=== Begin Enclosure ===

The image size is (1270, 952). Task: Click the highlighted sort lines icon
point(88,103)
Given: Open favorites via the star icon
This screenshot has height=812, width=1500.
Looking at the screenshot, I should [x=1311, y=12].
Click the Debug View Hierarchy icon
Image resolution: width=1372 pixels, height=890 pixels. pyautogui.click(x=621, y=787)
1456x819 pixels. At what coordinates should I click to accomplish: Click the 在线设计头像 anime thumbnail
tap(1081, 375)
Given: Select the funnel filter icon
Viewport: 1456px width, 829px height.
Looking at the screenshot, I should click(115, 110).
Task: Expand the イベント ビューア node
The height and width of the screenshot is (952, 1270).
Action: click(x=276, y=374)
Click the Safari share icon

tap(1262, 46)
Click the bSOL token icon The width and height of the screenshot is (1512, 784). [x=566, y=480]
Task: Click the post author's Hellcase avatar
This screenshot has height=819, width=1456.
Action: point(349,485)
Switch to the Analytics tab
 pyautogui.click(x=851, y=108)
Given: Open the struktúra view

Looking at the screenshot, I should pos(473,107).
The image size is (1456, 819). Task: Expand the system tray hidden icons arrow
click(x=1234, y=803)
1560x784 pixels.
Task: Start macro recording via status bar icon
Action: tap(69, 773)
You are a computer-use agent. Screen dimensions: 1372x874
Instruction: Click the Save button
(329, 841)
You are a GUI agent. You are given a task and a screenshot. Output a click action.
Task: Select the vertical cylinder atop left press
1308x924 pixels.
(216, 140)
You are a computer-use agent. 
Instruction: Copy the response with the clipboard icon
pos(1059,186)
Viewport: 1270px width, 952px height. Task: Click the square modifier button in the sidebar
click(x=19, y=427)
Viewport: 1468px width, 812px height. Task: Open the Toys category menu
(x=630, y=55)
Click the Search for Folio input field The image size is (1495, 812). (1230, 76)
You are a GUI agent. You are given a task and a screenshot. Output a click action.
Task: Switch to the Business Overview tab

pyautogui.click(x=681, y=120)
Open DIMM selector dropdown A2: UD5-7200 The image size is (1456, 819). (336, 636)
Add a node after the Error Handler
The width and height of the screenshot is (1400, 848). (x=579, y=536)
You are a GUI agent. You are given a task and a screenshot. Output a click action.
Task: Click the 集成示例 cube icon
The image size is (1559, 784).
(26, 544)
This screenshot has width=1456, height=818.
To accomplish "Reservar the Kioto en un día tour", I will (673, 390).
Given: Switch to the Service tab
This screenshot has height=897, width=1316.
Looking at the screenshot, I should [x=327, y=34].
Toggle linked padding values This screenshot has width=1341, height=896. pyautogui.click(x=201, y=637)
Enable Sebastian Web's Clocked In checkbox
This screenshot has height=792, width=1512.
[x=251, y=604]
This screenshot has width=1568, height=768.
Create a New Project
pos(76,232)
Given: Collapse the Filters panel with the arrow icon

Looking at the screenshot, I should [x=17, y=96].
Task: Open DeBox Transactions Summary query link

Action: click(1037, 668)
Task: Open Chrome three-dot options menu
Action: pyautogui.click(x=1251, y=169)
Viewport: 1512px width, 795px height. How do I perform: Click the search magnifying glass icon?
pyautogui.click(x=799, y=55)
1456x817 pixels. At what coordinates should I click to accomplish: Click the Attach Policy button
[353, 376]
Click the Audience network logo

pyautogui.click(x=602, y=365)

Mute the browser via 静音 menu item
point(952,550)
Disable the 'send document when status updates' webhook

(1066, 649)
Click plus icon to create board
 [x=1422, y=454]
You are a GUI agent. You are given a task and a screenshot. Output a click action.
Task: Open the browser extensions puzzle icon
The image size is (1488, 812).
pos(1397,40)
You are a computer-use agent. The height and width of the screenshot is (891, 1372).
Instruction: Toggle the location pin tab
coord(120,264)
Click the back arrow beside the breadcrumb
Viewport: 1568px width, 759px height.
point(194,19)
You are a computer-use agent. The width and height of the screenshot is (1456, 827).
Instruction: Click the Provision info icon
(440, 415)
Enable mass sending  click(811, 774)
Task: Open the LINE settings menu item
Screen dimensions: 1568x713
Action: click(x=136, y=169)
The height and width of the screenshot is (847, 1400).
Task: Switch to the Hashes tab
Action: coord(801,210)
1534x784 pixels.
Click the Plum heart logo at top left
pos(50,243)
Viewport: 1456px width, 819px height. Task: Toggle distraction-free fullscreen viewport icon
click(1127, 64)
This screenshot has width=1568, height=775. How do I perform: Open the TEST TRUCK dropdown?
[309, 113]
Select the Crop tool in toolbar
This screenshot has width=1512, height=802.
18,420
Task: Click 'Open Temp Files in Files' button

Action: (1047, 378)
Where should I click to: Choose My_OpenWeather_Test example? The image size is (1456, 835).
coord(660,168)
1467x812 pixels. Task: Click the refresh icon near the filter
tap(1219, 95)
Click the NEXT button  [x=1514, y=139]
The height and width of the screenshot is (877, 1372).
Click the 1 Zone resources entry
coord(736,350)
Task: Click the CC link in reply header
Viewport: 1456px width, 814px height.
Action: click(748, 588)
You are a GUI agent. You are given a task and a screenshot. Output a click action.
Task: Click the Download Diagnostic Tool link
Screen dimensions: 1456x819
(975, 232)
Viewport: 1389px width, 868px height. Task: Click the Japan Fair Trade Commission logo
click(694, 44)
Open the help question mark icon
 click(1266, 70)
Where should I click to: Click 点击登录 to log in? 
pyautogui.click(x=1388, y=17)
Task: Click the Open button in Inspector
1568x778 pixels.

=== End Enclosure ===

== Assignment ==
Look above for the line holding "Mute the browser via 静音 menu item". Print it and every line after it, exactly, through the line holding "You are a computer-use agent. The width".

== Your solution ==
Mute the browser via 静音 menu item
point(952,550)
Disable the 'send document when status updates' webhook

(1066, 649)
Click plus icon to create board
 [x=1422, y=454]
You are a GUI agent. You are given a task and a screenshot. Output a click action.
Task: Open the browser extensions puzzle icon
The image size is (1488, 812).
pos(1397,40)
You are a computer-use agent. The height and width of the screenshot is (891, 1372).
Instruction: Toggle the location pin tab
coord(120,264)
Click the back arrow beside the breadcrumb
Viewport: 1568px width, 759px height.
point(194,19)
You are a computer-use agent. The width and height of the screenshot is (1456, 827).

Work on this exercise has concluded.